Problems to work on
1. List every validation mechanism that the Trellis Launch HN summary below names.
2. Carry the Trellis Launch HN summary below forward from its last line.

Document passage

Launch HN: Trellis (YC W24) – AI-powered workflows for unstructured data
Technology & Approach
- Trellis uses a mix of fine-tuned LLMs for extraction/validation/parsing and large foundation models for general reasoning, routed via a model-selection architecture.
- Vision models are used for complex PDFs and scans (nested tables, images), with OCR/parsers relegated to cross-checking.
- The system supports connectors to diverse data sources and destinations, workflow orchestration (triggering on new data), and both UI and API for technical and non‑technical users.
- Validation mechanisms include schema-aware checks, custom rules, confidence scores, reference back to source documents, and “LLM-as-a-judge” style evaluation.
Accuracy, Validation & Risk
- Claimed accuracy is ~95% out of the box, rising to 99%+ with fine-tuning and human-in-the-loop review.
- Commenters note that in practice many LLM extraction setups hover around ~90% and that undetected errors are the real concern, especially in finance and healthcare.
- There is strong emphasis that fully automated pipelines are risky for critical tasks (e.g., payments, medical data); human review remains essential.
- Some ask about concrete metrics and how Trellis detects failures rather than just average performance.
Use Cases Discussed
- Heavy focus on financial services: private credit documents, bank risk models, invoices, product catalogs, compliance flagging, and email processing.
- Other domains mentioned: logistics/shipping, genealogy (vital records), audiograms in healthcare, customer calls/chats, and general ETL for RAG pipelines.
- Table extraction and multi-row outputs from a single document are a recurring need; Trellis recently added a “table mode” for this.
Positioning, Differentiation & Competition
- Trellis is framed as “ETL for unstructured data” and an end-to-end workflow tool rather than just a structured-output wrapper around an LLM.

Recorded information
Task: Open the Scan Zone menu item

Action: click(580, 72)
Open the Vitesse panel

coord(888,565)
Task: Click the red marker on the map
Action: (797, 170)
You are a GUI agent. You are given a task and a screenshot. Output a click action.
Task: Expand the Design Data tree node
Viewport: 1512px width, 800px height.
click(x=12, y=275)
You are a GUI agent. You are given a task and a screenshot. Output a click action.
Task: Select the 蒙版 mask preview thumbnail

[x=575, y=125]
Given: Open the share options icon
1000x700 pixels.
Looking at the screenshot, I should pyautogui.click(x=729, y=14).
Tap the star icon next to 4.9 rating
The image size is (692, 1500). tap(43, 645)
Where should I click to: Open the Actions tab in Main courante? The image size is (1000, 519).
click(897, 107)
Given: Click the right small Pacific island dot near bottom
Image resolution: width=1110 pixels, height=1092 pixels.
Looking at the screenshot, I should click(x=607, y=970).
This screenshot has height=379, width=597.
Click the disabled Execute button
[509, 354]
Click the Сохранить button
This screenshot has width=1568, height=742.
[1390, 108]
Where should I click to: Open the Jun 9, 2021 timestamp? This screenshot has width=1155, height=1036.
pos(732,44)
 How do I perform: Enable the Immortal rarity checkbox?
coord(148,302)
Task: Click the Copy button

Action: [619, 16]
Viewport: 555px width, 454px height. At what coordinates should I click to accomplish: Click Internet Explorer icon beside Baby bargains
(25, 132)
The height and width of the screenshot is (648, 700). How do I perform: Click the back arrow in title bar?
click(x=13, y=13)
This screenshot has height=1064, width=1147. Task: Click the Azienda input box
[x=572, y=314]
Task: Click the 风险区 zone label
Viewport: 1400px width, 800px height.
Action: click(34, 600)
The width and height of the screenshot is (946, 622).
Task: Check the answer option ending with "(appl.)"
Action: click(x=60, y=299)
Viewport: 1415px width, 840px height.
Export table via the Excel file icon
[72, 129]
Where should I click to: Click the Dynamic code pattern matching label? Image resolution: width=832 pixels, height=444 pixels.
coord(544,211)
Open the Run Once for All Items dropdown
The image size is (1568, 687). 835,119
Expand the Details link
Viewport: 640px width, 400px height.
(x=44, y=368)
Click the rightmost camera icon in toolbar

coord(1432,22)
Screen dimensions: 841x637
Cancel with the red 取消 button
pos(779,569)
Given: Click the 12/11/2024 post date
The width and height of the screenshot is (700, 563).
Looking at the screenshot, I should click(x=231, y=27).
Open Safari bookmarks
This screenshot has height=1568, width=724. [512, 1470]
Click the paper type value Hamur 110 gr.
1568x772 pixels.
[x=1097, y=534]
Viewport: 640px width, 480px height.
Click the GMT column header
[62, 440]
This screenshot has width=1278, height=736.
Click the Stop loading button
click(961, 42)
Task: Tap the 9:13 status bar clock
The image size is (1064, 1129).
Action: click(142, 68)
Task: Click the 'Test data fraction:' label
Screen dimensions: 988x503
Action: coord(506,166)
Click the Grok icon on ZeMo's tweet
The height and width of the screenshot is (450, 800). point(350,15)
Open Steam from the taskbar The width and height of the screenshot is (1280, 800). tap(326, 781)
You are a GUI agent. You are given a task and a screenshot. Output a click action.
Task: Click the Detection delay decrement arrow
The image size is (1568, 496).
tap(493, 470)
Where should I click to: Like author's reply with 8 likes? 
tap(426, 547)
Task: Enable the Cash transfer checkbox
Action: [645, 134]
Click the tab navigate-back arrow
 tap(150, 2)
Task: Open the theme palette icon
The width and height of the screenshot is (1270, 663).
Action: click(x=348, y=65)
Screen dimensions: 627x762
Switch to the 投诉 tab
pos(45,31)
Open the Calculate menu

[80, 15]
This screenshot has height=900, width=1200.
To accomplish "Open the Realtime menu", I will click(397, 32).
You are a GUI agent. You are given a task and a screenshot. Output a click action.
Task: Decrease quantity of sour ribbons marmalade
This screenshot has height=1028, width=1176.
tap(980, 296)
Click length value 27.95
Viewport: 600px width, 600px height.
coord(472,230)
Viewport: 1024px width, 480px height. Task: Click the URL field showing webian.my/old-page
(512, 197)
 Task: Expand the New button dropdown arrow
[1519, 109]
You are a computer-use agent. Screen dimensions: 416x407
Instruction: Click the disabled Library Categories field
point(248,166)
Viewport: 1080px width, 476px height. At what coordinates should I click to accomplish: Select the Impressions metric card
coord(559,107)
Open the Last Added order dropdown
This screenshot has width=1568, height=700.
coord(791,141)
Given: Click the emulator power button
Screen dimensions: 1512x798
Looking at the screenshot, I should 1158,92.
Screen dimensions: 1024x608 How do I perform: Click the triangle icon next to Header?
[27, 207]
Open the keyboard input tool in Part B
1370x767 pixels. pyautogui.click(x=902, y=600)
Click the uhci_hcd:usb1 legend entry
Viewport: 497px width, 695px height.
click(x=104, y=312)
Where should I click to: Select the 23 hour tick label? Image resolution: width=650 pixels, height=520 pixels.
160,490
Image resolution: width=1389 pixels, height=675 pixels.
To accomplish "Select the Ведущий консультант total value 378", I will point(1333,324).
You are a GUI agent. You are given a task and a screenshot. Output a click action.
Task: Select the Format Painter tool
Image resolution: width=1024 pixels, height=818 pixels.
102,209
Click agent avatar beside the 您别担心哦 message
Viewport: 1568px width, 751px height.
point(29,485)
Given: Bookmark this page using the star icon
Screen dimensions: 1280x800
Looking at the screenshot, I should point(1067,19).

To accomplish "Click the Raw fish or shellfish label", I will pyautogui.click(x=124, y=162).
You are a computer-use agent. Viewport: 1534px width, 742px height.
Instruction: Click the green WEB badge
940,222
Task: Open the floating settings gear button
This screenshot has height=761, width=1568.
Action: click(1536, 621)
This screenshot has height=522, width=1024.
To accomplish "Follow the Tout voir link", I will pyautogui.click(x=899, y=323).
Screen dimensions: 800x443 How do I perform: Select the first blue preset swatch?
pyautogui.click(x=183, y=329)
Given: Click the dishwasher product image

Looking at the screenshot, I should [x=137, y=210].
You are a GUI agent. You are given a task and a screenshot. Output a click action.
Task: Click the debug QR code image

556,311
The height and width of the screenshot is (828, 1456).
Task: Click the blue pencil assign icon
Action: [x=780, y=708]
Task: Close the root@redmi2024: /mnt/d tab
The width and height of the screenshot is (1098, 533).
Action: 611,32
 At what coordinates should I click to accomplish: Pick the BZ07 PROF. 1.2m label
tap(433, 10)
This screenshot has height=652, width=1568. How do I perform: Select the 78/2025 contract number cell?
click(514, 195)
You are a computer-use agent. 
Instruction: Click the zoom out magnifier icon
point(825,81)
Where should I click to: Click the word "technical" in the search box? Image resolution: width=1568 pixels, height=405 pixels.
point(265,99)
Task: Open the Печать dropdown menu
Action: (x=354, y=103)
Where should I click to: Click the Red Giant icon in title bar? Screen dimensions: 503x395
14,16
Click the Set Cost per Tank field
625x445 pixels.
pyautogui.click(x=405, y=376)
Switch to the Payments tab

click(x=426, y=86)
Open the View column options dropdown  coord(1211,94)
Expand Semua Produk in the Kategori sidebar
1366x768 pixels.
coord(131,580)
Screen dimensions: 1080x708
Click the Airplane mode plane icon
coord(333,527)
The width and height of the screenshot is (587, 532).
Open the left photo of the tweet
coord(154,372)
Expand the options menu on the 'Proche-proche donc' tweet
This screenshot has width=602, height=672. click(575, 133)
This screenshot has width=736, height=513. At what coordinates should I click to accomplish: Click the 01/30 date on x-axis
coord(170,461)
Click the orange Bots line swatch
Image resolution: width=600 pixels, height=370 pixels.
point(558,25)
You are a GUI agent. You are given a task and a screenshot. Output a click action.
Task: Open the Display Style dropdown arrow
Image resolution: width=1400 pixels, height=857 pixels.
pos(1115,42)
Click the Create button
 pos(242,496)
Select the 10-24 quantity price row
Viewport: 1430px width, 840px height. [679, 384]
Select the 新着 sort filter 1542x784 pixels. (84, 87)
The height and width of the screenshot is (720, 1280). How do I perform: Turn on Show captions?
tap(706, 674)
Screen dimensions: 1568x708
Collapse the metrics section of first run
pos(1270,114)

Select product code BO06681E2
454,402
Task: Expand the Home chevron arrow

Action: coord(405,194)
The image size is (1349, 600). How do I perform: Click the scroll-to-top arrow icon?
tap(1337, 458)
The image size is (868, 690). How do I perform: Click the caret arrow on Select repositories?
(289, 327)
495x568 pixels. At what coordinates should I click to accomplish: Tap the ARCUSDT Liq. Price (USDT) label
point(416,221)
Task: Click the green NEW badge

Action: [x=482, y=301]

Replies
1.
- Schema-aware checks
- Custom rules
- Confidence scores
- Reference back to source documents
- "LLM-as-a-judge" style evaluation

2.
- Differentiation claims versus NER/rule-based systems: robustness to varied, messy formats and complex tasks beyond simple field extraction.
- Compared with legacy/document-AI tools and other platforms, Trellis stresses configurability, high-accuracy extraction, validation, and workflow integration.
- Overlap with adjacent YC startups and open source tools is acknowledged; Trellis emphasizes document-heavy workflows, dashboards, and system-of-record integration.
Market & Business Concerns
- Some argue this is a feature that cloud/LLM vendors will eventually subsume; others counter that workflow complexity, integration, and last‑mile accuracy are nontrivial moats.
- Several commenters doubt the “80% of important data is unstructured” narrative and note big banks already have strong ETL teams and internal LLM projects, plus strict vendor/compliance barriers.
- Others see large opportunities in bespoke, high-touch deployments where the main competitor is expensive human labor, not basic OCR.
- On‑prem and HIPAA support are requested for regulated industries; HIPAA is said to be on the near-term roadmap, on‑prem is seen as harder due to GPU needs.